◆ **STORED ROWS**:
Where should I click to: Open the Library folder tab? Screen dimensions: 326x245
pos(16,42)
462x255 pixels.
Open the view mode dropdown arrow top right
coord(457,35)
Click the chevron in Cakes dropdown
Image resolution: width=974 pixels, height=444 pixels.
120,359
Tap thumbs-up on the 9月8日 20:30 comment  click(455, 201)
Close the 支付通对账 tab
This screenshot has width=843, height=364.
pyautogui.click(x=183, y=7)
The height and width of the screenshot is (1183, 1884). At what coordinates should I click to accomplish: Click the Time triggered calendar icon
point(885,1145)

--

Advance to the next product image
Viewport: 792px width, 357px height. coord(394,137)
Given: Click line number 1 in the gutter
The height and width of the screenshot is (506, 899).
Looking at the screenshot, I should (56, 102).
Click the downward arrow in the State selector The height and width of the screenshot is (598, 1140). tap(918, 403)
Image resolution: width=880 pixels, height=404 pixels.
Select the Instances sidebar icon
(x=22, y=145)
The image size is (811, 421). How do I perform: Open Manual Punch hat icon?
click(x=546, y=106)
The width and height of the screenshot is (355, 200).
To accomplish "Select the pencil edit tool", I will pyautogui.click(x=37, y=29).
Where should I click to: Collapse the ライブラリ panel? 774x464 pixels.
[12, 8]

◆ **TASK OBJECTIVE**:
Extract the data from the line holding "Where should I click to: Open" through the line holding "point(885,1145)", inclusive, and reproduce those lines verbatim.

◆ **EXERCISE OUTPUT**:
Where should I click to: Open the Library folder tab? Screen dimensions: 326x245
pos(16,42)
462x255 pixels.
Open the view mode dropdown arrow top right
coord(457,35)
Click the chevron in Cakes dropdown
Image resolution: width=974 pixels, height=444 pixels.
120,359
Tap thumbs-up on the 9月8日 20:30 comment  click(455, 201)
Close the 支付通对账 tab
This screenshot has width=843, height=364.
pyautogui.click(x=183, y=7)
The height and width of the screenshot is (1183, 1884). At what coordinates should I click to accomplish: Click the Time triggered calendar icon
point(885,1145)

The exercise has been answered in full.